DC policymakers are no doubt frustrated with what they see — correctly — as the emergence of a more multipolar world in recent years. This process has sped up immeasurably in the wake of the Russian invasion of Ukraine. It appears that they now want to take action to rebalance the global order in their favour.
Some of us have been sounding the alarm on this for years. Yet those of us who have actually thought this through realise that America cannot simply dictate its way out of these problems. Bully tactics will only speed up America’s economic and strategic decline. Market traders will tell you to never bet against the trend. This is true also of major geopolitical shifts.
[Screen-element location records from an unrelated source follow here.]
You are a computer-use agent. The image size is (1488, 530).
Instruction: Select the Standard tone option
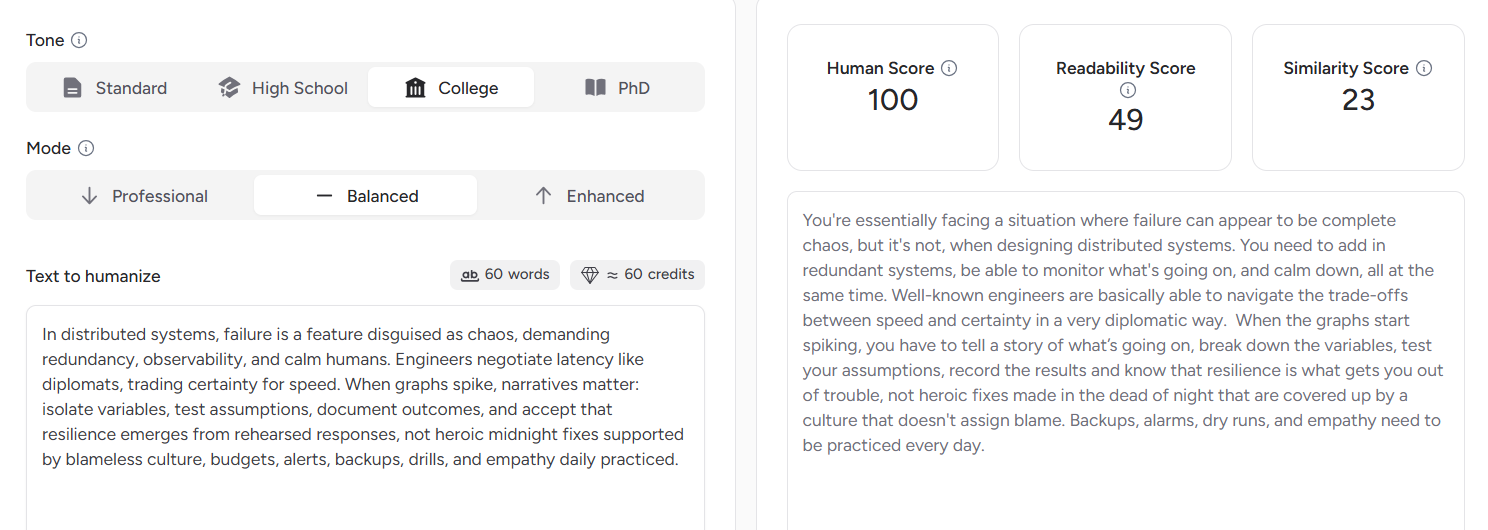click(114, 88)
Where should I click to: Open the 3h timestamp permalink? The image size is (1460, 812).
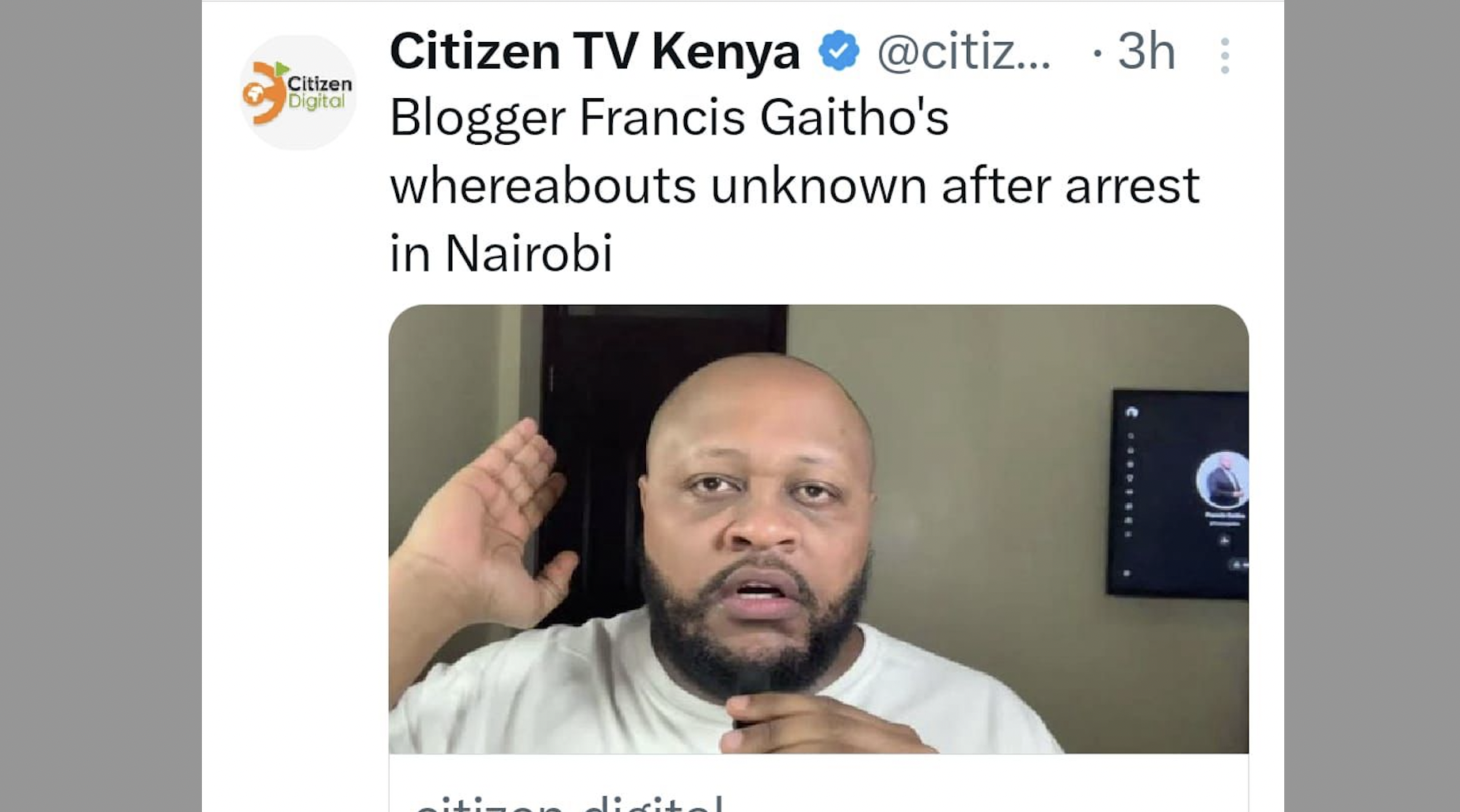tap(1146, 51)
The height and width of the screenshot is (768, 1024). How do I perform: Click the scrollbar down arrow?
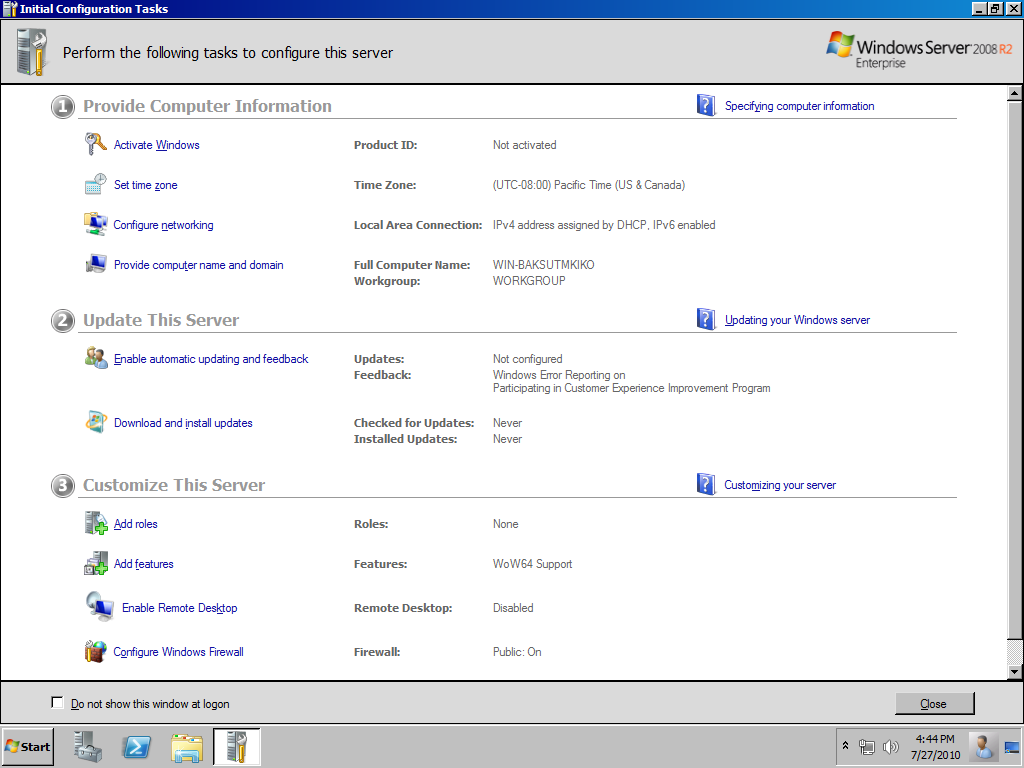click(1014, 671)
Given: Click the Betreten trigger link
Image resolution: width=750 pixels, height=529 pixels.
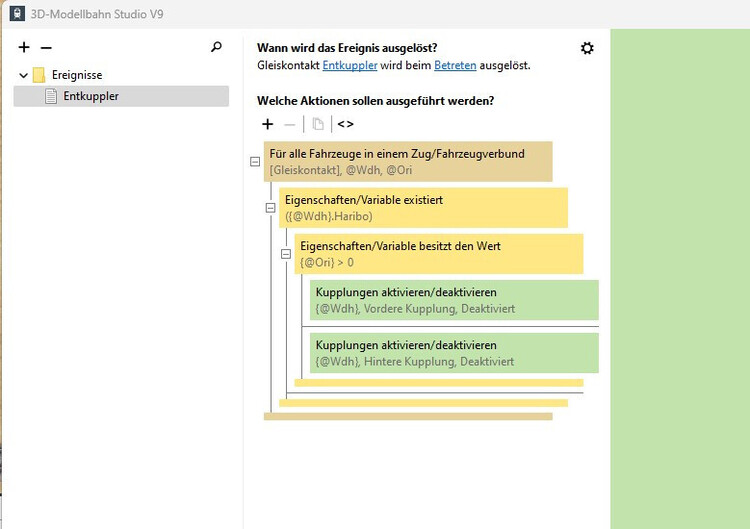Looking at the screenshot, I should pyautogui.click(x=455, y=66).
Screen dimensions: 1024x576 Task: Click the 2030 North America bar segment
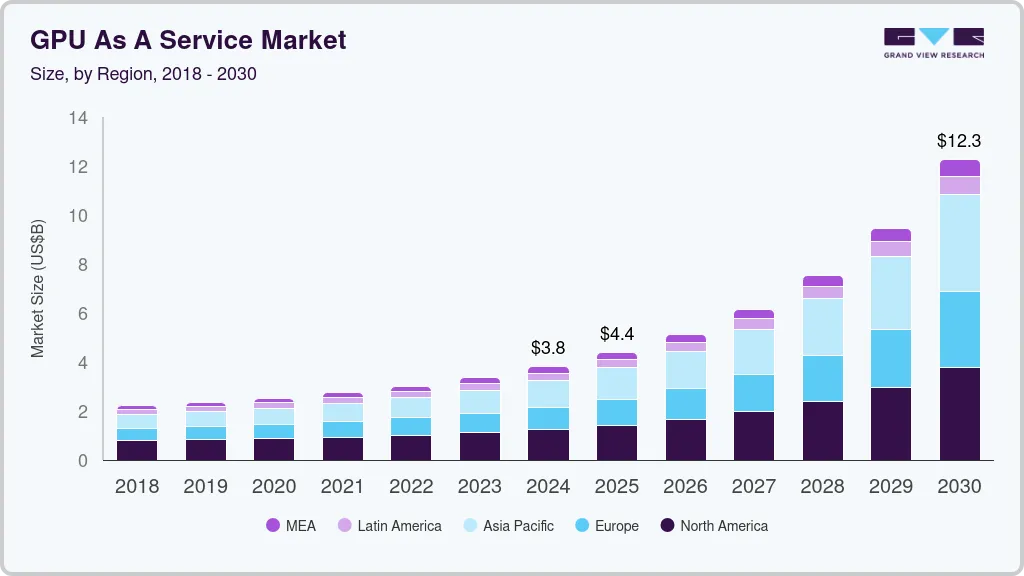pos(959,414)
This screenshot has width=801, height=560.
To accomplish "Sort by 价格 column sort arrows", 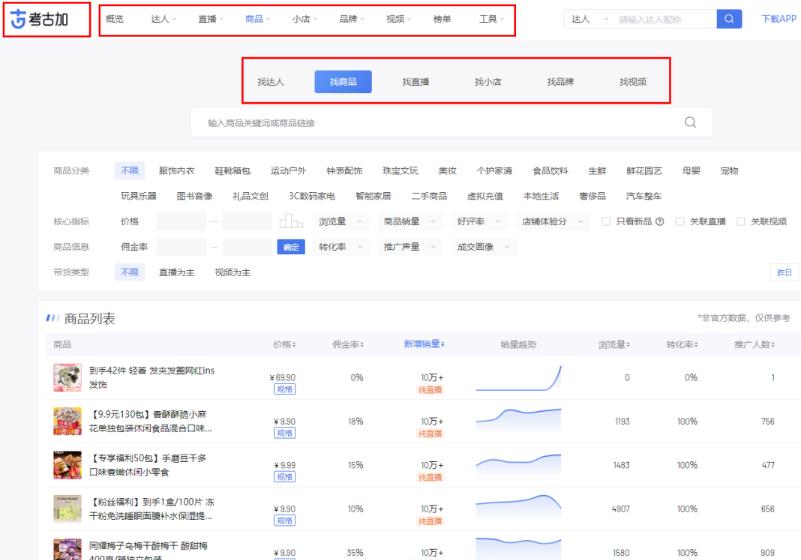I will [x=294, y=345].
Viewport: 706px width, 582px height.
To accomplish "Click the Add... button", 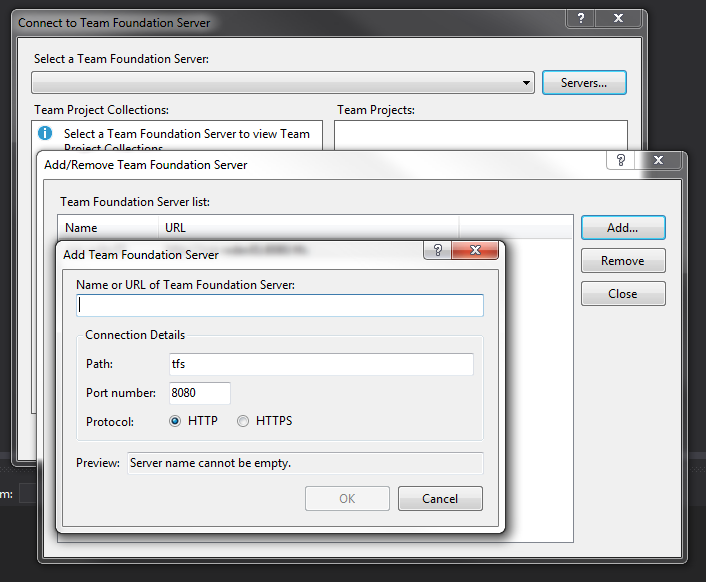I will coord(622,228).
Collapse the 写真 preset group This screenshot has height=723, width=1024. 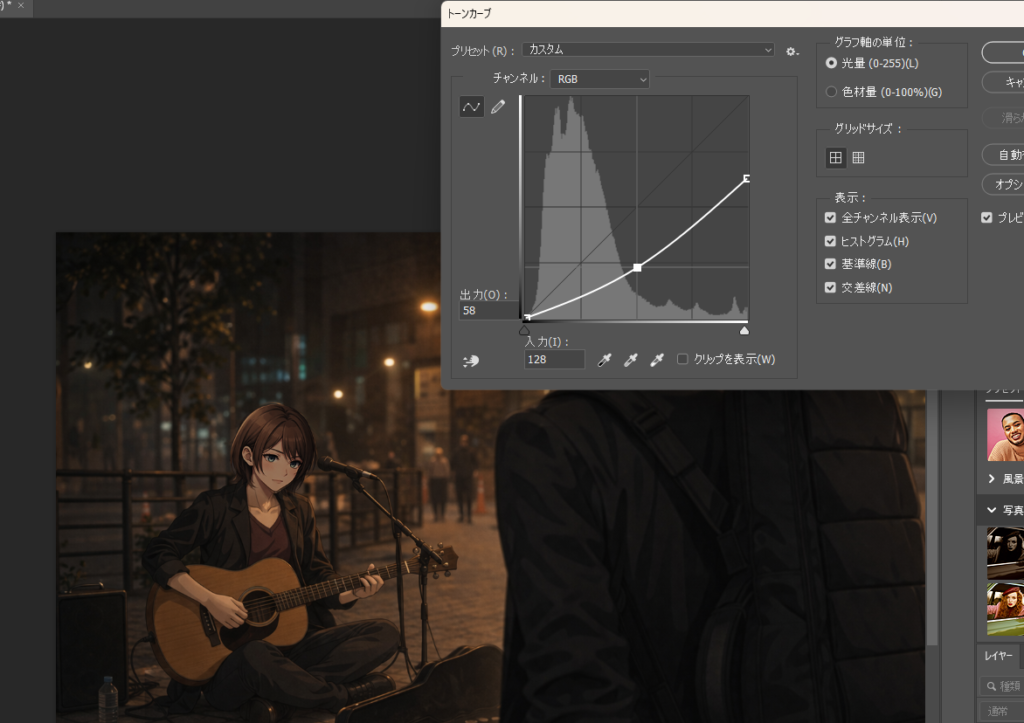[991, 510]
In the wake of America’s chip sanctions on China we are already seeing this play out. A few days after the sanctions, German Chancellor Olaf Scholz stated that decoupling from China was “the wrong answer” and announced an upcoming trip to Beijing. Dutch chipmaker ASML has long warned that sanctions on chipmakers are not viable, as has Japanese chipmaker Tokyo Electron. Recent reports suggest that Washington failed to convince their allies to take part in the sanctions and had to proceed unilaterally.
American leaders appear to think that key parts of the world economy should come to a standstill to ensure that the United States will maintain a technological edge for a few more years. This is bizarre coming from a country who has built its influence and prestige through global commerce. It appears to rest on the assumption that global commerce can stopped in order to freeze geopolitical relations and hold them in place as they currently exist. This is reminiscent of King Canute trying to control the tides.
If America wants to better deal with the emerging multipolar world it must use strategies different to those that worked in that brief phase, from the end of the Cold War until recently, when they sat on high as the reigning unipolar power. If American policymakers continue to pretend that this old world order still exists and act accordingly, they will only speed up the decline of their country. At a certain point — and it may not be too far off — the country will fall into terminal decline and there will be no coming back.